### TASK
In the passage on restraints on alienation, which three classes of persons does the restraint in the deed cover?

Ever since the statute quia emptores the tying up of real property has been regarded as an evil that is incompatible with the free and liberal circulation of property as one of the inherent rights of a free people. In order to prevent this evil two doctrines were established: One that all interests should be alienable; the other that all interests. must arise within certain limitations of time. The latter doctrine is known as the rule against perpetuities. It is the first doctrine with which we are concerned.

The rule that conditions restraining alienation, when repugnant to the estate conveyed, are void, is founded on the postulate that the conveyance of a fee is a conveyance of the whole estate, that the right of alienation is an inherent and inseparable quality of an estate in fee simple, and that, therefore, a condition against alienation is repugnant to, and inconsistent with, the estate conveyed. To transfer a fee and at the same time restrain the free alienation of it is to say that a party can grant and not grant, in the same breath. But the rule is not founded exclusively on this principle of natural law. It rests also on grounds of clear public policy and convenience in facilitating the exchange of property, in simplifying its ownership and in freeing it from embarrassments which are injurious not only to the possessor, but to the public at large.

In the deed in question here, the restraint upon alienation is not absolute, either as to persons or time. As to persons, it is partial; as to time, it is temporary. The restraint, as to persons, is limited to three classes, namely, persons of African, Chinese, and Japanese descent. As to time or duration, the restraint is limited to a little over fourteen years, or until January 1, 1925.

The decisions respecting the validity of a restraint that is only partial as to persons or temporary as to time are in a state of conflict and hopeless confusion. Some, particularly the Kentucky cases, which admittedly are against the weight of authority (Bonnell v. McLaughlin, 173 Cal. 216 [159 Pac. 590]), hold that if the restraint be total as to persons but only temporary as to the time of its duration, and the time is not unreasonable, the condition is valid. (Lawson v. Lightfoot, 27 Ky. Law Rep. 217, [84 S. W. 739].) Others hold that if the restraint be total as to persons but temporary as to time, the condition is utterly void, no matter how short the time may be. (Mandlebaum v. McDonnell, 29 Mich. 78, [18 Am. Rep. 61]; Latimer v. Waddell, 119 N. C. 370, [3 L. R. A. (N. S.) 668, and note, 26 S. E. 122]; O'Connor v. Thetford (Tex. Civ. App.), 174 S. W. 680.) And there are other cases that hold that if the restraint be partial as to persons, and the restricted class is so large that the restraint is unreasonable, the condition is void. (Manierre v. Welling, 32 R. I. 104, [Ann. Cas. 1912C, 1311, 78 Atl. 507].) Still others hold, or seem to hold, that any restraint whatever as to persons, however partial, is void. (Barnard's Lessee v. Bailey, 2 Harr. (Del.) 56; Williams v. Jones, 2 Swan (Tenn.), 620. See, also, Bradford v. Leake, 124 Tenn. 312, [Ann. Cas. 1912D, 1140, 137 S. W. 96].)

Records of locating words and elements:

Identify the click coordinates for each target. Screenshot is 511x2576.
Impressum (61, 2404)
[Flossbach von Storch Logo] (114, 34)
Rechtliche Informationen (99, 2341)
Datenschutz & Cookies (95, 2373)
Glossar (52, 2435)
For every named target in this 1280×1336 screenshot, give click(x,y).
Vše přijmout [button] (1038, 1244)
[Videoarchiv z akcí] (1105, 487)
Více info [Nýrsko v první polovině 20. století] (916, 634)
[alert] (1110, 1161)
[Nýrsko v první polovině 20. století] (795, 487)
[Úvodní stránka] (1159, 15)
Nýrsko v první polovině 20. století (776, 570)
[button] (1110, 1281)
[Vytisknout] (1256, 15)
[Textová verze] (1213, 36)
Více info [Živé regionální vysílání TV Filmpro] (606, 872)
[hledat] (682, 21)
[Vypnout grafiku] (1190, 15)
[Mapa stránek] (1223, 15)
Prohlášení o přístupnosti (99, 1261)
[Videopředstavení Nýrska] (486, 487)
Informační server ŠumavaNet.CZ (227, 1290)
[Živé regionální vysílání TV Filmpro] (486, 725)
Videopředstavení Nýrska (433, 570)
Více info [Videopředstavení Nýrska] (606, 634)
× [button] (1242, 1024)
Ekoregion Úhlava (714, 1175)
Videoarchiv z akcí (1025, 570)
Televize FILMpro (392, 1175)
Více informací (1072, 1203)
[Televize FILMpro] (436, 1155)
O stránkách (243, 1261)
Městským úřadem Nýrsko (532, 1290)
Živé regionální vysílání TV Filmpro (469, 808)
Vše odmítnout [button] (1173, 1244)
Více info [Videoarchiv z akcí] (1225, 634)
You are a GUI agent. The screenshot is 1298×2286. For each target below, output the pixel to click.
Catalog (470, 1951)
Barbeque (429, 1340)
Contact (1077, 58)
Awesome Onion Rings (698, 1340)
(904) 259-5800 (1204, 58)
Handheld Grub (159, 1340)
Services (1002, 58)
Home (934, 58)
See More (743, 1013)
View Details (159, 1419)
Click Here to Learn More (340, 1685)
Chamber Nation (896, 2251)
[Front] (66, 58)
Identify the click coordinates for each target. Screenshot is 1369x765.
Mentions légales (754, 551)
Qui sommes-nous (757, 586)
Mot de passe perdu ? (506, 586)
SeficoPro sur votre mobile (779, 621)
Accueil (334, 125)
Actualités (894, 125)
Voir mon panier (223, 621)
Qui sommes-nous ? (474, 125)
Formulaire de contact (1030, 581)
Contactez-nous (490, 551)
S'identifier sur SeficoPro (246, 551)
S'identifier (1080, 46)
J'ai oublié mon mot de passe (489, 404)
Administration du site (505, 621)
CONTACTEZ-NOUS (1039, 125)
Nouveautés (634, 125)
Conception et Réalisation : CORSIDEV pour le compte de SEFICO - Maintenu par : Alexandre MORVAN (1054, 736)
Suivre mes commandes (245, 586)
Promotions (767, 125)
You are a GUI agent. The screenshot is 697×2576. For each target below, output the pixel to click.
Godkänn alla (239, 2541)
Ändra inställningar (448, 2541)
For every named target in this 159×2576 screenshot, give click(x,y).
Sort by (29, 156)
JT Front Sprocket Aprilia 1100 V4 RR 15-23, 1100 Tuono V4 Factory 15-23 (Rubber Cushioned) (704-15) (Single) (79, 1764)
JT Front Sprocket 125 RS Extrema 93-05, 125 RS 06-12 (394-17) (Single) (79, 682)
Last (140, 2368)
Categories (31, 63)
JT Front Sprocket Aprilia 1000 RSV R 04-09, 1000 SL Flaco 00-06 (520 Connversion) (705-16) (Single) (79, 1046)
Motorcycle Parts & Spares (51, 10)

### ANSWER FOR THE TASK
Persons of African, Chinese, and Japanese descent.